Source =
[spectre] Call for Contributions to Sarai Reader 03 : "Shaping Technologies"

Shuddhabrata Sengupta shuddha@sarai.net
Wed, 11 Sep 2002 22:59:47 +0530


Call for Contributions to Sarai Reader 03 :  "Shaping Technologies"

Sarai, (www.sarai.net) an interdisciplinary research and practice programme
on the city and the media, at the Centre for the Study of Developing
Societies and Waag Society (www.waag.org), a center for culture and
technology based in Amsterdam, invites contributions to Sarai Reader 03 :
Shaping Technologies,

We also invite proposals to initiate and moderate discussions on the themes 
of the Sarai Reader 03 on the Reader List 
(http://mail.sarai.net/mailman/listinfo/reader-list) with a view to the 
moderator(s) editing the transcripts of these discussions for publication in 
the Sarai Reader 03.

The Sarai Reader is an annual publication produced jointly by Sarai/CSDS 
(Delhi) and the Waag Society (Amsterdam).Previous Readers have included :
'The Public Domain' : Sarai Reader 01, 
2001(http://www.sarai.net/journal/reader1.html) 
and 'The Cities of Everyday Life' :  Sarai Reader 02, 2002, 
(http://www.sarai.net/journal/reader2.html ). 

The Sarai Reader series aims at bringing together original, thoughtful, 
critical, reflective, well researched and provocative texts and essays by 
theorists, practitioners and activists, grouped under a core theme that 
expresses the interests of the Sarai in issues that relate media, information 
and society in the contemporary world. The Sarai Readers have a wide 
international readership.

Editorial Collective for Sarai Reader 03 : Ravi Vasudevan, Ravi Sundaram, 
Jeebesh Bagchi, Monica Narula & Shuddhabrata Sengupta (Sarai) and Geert 
Lovink & Marleen Strikker (The Waag Society)

[Rows showing where targets appear]
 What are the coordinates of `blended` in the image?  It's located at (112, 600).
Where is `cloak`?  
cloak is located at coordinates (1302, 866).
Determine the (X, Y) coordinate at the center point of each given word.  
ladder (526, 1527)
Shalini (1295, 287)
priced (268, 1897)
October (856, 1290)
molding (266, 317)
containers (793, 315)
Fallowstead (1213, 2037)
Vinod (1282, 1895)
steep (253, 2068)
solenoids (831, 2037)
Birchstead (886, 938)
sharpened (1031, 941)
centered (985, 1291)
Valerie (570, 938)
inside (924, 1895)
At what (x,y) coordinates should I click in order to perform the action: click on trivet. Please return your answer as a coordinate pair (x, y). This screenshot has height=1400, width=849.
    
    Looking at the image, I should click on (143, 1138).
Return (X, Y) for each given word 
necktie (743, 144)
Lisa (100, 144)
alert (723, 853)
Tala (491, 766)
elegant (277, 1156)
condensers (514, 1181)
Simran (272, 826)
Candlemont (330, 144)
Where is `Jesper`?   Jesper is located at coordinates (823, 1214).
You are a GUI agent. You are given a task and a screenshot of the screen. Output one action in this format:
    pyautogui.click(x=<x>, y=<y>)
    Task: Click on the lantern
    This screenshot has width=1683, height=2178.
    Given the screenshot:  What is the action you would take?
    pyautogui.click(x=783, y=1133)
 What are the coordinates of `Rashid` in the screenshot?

Tasks =
a. Answer these questions from the call for contributions:
(i) In which city is the Waag Society based?
(ii) What was the title of Sarai Reader 02?
(iii) How often is the Sarai Reader published?
b. List every person named as a member of the Editorial Collective for Sarai Reader 03 in the call for contributions.
c. Repeat the passage of the call for contributions starting with "Editorial Collective for" and going on through "(The Waag Society)".

Expected outputs =
a.
(i) Amsterdam
(ii) 'The Cities of Everyday Life'
(iii) Annually

b. Ravi Vasudevan, Ravi Sundaram, Jeebesh Bagchi, Monica Narula, Shuddhabrata Sengupta, Geert Lovink, Marleen Strikker

c.
Editorial Collective for Sarai Reader 03 : Ravi Vasudevan, Ravi Sundaram, 
Jeebesh Bagchi, Monica Narula & Shuddhabrata Sengupta (Sarai) and Geert 
Lovink & Marleen Strikker (The Waag Society)